Fasting May Improve Cancer Treatment

Cancers slow or stop spreading when fasting combined with chemotherapy

(RxWiki News) Dietary guidelines are constantly changing. And doctors rarely discuss eating plans with their patients being treated for cancer. A new study shows that eating nothing at all from time to time could be extremely beneficial.

Studies have found that fasting alone was an effective treatment for the majority of cancers tested in animals and human cancer cells. When short cycles of severe fasting were combined with chemotherapy, the results were impressive.

"Ask your oncologist if fasting is safe and possibly beneficial for you."

These are the findings of studies being carried out under the direction of Valter Longo, Ph.D., professor of gerontology and biological sciences at the University of Southern California.

Published in February, 2012 issue of Science Translational Medicine, researchers discovered that five out of eight types of cancers in mice responded to fasting alone. That is, the growth and spread of cancer slowed after the mice were deprived of food.

Senior study author Longo, said that without exception, "the combination of fasting cycles plus chemotherapy was either more or much more effective than chemo alone."

The results showed:

  • Multiple fasting cycles when combined with chemo, cured one-fifth of the mice that had a highly aggressive children's cancer that had metastasized throughout the body.
  • The same results were seen in 40 percent of mice with the same cancer that hadn't metastasized as widely.
  • In comparison, no mice survived with the same cancers when treated with chemotherapy alone.
  • The combination of fasting and chemo slowed the growth of breast cancer, melanoma, glioma and human neuroblastoma.
  • Several cases showed fasting cycles to be as effective as chemotherapy.
  • Mice that had human ovarian cancer lived longer after fasting.
  • In all cases, fasting plus chemo resulted in the mice living longer, a slowing of tumor growth and/or a limiting of the cancer spread. 

And as exciting as this sounds, only a multi-year clinical trial could evaluate whether or not humans could benefit similarly, cautioned Longo, who added that fasting isn't safe for all patients.

"We don't know whether in humans it's effective," Longo said of fasting as a cancer therapy. "It should be off limits to patients, but a patient should be able to go to their oncologist and say, 'What about fasting with chemotherapy or without if chemotherapy was not recommended or considered?"

In a 2010 study published in Aging, 10 patients said that fasting seemed to reduce the number of chemotherapy side effects.

"A way to beat cancer cells may not be to try to find drugs that kill them specifically but to confuse them by generating extreme environments, such as fasting that only normal cells can quickly respond to," Longo said.
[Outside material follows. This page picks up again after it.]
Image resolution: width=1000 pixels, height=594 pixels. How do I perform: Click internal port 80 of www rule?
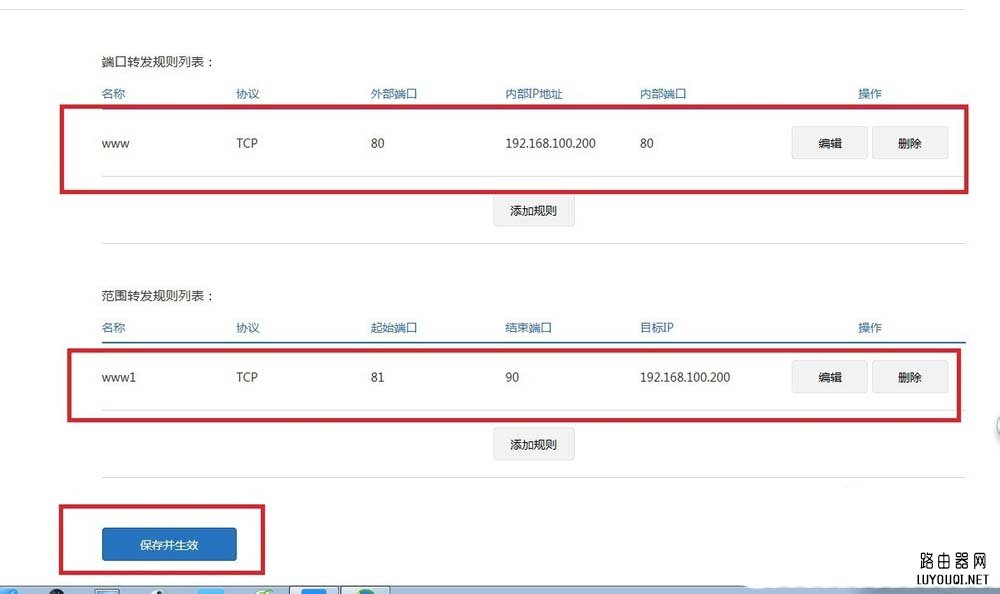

Shannon Cox, M.D., a cancer specialist at Austin Cancer Centers in Austin, Texas, tells dailyRx that he's unfamiliar with this theory. "This is brand new to me, but very interesting!" Dr. Cox said.

This research was funded by the National Institutes of Health, the Bakewell Foundation, The V Foundation for Cancer Research, the Norris cancer center, the Italian Association for Cancer Research and the Italian Foundation for Cancer Research.